Research Paper Volume 13, Issue 14 pp 18340—18359
CircSPIDR acts as a tumour suppressor in cervical adenocarcinoma by sponging miR-431-5p and regulating SORCS1 and CUBN expression
- 1 Department of Gynecologic Oncology, Women’s Hospital, Zhejiang University School of Medicine, Hangzhou 310006, Zhejiang, China
- 2 Center of Uterine Cancer Diagnosis & Therapy of Zhejiang Province, Hangzhou 310006, Zhejiang, China
- 3 Zhejiang University Cancer Center, Hangzhou 310006, Zhejiang, China
Received: February 8, 2021 Accepted: June 19, 2021 Published: July 29, 2021https://doi.org/10.18632/aging.203283
How to Cite
Copyright: © 2021 Xu and Lu. This is an open access article distributed under the terms of the Creative Commons Attribution License (CC BY 3.0), which permits unrestricted use, distribution, and reproduction in any medium, provided the original author and source are credited.

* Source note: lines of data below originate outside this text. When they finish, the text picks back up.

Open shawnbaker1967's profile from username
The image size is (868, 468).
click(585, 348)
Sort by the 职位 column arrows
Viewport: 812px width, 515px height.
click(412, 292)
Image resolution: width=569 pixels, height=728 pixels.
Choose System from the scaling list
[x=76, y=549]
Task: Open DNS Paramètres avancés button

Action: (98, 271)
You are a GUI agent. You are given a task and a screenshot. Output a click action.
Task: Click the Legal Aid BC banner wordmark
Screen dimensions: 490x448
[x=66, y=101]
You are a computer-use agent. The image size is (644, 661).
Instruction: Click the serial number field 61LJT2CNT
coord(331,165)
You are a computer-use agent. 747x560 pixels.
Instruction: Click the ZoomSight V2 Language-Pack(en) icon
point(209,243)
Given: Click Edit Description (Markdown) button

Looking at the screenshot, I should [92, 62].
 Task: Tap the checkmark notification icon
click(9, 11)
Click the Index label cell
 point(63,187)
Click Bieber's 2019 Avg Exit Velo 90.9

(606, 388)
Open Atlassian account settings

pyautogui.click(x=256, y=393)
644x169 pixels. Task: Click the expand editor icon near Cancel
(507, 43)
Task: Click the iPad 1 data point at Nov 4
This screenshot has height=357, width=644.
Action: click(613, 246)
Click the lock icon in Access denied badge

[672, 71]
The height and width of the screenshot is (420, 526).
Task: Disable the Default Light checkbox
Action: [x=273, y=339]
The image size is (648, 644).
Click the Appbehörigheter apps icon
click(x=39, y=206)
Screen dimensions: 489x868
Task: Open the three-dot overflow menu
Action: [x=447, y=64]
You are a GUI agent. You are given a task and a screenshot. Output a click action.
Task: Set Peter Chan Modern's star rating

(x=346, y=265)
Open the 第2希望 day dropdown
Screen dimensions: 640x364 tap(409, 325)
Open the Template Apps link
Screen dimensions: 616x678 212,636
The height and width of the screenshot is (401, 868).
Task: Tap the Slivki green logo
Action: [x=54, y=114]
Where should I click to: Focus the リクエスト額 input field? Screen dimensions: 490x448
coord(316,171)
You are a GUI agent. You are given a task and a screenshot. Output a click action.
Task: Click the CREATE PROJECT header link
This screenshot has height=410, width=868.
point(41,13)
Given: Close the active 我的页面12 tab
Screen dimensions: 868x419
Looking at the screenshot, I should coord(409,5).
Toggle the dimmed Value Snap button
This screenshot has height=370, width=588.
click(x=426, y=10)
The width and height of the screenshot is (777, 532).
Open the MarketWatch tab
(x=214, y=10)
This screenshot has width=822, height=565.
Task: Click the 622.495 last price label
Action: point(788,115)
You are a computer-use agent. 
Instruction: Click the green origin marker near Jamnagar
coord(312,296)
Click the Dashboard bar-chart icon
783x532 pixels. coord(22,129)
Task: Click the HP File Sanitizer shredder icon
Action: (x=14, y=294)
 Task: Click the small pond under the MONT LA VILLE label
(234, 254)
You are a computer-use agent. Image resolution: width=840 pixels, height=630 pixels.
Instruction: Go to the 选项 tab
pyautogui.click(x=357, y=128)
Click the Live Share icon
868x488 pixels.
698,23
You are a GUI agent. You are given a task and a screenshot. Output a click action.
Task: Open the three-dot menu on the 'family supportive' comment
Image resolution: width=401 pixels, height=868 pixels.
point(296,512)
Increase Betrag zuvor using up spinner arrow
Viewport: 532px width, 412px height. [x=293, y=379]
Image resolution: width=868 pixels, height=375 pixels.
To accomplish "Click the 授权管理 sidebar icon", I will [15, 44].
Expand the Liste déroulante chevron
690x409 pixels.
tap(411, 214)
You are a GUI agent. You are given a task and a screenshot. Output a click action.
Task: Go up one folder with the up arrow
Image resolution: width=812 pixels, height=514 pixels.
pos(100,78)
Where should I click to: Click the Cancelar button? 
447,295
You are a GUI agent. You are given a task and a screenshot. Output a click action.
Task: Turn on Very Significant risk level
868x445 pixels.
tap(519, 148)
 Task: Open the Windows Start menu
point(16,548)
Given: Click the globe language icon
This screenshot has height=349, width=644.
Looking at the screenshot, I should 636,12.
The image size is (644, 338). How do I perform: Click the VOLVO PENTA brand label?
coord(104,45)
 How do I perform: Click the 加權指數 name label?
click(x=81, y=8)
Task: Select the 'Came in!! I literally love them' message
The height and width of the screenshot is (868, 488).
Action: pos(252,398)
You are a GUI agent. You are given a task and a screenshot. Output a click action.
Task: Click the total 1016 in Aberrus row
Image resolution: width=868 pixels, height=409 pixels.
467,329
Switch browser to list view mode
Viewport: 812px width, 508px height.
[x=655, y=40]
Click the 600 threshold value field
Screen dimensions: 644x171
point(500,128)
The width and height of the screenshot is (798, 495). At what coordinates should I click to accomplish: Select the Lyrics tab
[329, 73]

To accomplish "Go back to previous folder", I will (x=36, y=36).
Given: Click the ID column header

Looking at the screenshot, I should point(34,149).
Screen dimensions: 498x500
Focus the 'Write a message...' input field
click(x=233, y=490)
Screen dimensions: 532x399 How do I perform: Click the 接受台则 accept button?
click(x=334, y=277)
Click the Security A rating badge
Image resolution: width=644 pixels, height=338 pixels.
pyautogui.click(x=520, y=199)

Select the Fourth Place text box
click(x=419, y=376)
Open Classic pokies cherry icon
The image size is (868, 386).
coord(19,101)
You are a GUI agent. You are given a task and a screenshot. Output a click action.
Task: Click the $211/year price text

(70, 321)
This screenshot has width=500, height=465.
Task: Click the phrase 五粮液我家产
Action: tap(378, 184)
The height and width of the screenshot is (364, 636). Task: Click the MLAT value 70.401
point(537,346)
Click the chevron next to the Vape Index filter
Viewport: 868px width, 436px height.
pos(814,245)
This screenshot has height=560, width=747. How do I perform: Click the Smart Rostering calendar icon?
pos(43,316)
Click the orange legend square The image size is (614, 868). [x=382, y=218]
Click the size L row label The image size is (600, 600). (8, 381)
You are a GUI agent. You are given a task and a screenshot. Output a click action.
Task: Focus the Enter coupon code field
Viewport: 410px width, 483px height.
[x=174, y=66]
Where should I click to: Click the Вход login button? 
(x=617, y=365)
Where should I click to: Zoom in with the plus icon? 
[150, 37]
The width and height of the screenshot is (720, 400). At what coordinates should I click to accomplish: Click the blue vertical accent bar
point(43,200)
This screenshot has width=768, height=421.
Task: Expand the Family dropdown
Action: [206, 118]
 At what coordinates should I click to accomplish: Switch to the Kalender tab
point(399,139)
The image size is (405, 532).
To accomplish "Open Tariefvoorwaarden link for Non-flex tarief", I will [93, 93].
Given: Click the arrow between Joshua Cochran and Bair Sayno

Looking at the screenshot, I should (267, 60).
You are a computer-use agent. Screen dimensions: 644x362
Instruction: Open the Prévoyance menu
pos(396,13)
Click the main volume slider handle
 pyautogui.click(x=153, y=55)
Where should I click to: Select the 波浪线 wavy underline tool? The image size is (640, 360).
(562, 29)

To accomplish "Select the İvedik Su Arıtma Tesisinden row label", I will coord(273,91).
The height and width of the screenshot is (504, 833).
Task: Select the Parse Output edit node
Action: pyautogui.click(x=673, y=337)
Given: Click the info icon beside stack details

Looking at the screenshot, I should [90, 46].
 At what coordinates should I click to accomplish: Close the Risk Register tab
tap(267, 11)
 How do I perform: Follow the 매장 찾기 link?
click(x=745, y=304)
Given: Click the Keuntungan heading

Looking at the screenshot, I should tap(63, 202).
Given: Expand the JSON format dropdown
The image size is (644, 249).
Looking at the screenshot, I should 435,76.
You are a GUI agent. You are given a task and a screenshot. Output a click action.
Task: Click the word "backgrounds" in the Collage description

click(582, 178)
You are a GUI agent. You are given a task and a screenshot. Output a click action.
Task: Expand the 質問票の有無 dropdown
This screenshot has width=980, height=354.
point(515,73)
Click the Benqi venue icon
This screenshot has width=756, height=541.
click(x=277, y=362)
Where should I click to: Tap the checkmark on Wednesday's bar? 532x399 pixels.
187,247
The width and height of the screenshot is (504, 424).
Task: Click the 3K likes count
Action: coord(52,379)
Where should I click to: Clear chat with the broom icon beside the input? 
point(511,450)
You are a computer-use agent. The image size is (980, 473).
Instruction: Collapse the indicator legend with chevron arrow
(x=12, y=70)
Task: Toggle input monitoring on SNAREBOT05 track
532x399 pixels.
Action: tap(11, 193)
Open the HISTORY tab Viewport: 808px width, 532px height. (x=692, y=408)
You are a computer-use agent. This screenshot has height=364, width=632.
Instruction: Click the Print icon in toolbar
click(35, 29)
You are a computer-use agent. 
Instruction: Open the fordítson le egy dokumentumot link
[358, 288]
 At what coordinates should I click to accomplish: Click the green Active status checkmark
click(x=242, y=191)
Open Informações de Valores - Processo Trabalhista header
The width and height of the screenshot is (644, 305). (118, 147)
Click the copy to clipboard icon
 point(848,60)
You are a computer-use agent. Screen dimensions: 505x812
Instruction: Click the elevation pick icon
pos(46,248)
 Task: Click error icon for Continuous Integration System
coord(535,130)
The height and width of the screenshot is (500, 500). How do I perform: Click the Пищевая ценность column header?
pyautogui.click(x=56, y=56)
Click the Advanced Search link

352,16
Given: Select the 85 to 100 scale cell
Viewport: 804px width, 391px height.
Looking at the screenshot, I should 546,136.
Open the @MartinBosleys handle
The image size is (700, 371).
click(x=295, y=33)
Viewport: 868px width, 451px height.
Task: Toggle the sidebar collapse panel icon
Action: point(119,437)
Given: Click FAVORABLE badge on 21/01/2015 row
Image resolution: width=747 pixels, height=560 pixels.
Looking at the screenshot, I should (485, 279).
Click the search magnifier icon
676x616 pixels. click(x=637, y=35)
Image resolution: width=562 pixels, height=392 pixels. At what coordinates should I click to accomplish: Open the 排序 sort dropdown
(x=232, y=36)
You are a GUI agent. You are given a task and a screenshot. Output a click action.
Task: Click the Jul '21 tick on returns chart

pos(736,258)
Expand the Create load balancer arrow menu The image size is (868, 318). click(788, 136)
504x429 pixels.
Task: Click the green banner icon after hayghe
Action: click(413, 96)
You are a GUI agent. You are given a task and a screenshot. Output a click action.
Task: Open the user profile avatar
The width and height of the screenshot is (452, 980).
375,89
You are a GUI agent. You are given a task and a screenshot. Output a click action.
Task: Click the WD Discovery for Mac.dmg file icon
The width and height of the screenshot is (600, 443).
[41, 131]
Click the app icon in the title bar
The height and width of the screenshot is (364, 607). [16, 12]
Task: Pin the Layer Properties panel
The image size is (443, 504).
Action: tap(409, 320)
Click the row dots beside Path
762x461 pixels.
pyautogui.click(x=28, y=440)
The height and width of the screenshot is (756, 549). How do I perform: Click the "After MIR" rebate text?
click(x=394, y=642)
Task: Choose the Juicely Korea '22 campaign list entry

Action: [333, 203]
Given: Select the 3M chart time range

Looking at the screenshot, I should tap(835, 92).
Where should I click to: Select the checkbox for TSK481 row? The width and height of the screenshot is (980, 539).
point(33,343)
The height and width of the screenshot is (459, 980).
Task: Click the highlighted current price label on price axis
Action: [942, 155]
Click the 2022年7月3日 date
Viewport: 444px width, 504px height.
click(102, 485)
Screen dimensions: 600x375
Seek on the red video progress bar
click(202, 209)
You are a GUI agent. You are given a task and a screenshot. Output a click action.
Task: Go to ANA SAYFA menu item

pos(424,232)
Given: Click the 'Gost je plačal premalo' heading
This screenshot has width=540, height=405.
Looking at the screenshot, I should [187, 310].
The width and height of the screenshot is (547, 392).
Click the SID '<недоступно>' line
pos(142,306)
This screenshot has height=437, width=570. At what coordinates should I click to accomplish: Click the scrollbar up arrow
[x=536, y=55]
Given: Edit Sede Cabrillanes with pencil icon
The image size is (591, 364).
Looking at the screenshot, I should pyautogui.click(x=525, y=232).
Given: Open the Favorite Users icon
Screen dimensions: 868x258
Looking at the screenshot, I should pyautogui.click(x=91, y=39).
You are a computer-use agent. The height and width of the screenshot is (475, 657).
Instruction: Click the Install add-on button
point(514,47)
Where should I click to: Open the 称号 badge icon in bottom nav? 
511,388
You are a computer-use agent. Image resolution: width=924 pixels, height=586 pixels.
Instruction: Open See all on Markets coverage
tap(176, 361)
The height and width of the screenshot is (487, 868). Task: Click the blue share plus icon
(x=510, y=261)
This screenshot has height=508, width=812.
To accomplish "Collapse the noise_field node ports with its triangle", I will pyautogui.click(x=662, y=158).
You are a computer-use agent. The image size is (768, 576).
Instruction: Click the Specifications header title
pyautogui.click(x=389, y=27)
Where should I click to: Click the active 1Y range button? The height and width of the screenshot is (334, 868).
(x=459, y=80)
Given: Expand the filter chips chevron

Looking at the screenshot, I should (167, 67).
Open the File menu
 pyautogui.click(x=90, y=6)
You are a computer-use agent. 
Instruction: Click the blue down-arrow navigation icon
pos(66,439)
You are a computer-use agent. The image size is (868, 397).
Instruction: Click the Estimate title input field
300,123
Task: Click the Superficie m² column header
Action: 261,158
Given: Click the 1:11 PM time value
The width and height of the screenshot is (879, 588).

To identify circular RNAs (circRNAs) with tumor suppressor activity against cervical adenocarcinoma, we compared the circRNA levels of cervical adenocarcinoma and normal cervical tissues. We found that circSPIDR was dramatically downregulated in cervical adenocarcinoma tissues. In cervical adenocarcinoma cells, overexpression of circSPIDR reduced cell viability, inhibited colony formation and promoted apoptosis, whereas knockdown of circSPIDR exerted the opposite effects. CircSPIDR overexpression also suppressed the tumorigenicity of cervical adenocarcinoma cells in a xenograft mouse model. CircSPIDR was found to sponge miR-431-5p, thereby de-repressing sortin-related VPS10 domain-containing receptor 1 (SORCS1) and cubilin (CUBN) and inhibiting the development of cervical adenocarcinoma. In clinical cervical samples, circSPIDR expression correlated negatively with miR-431-5p expression and positively with SORCS1 and CUBN expression. These results demonstrated that circSPIDR suppresses cervical adenocarcinoma by competitively binding to miR-431-5p, thus upregulating SORCS1 and CUBN. These findings suggest circSPIDR could serve as a novel therapeutic target for treatment of cervical adenocarcinoma patients.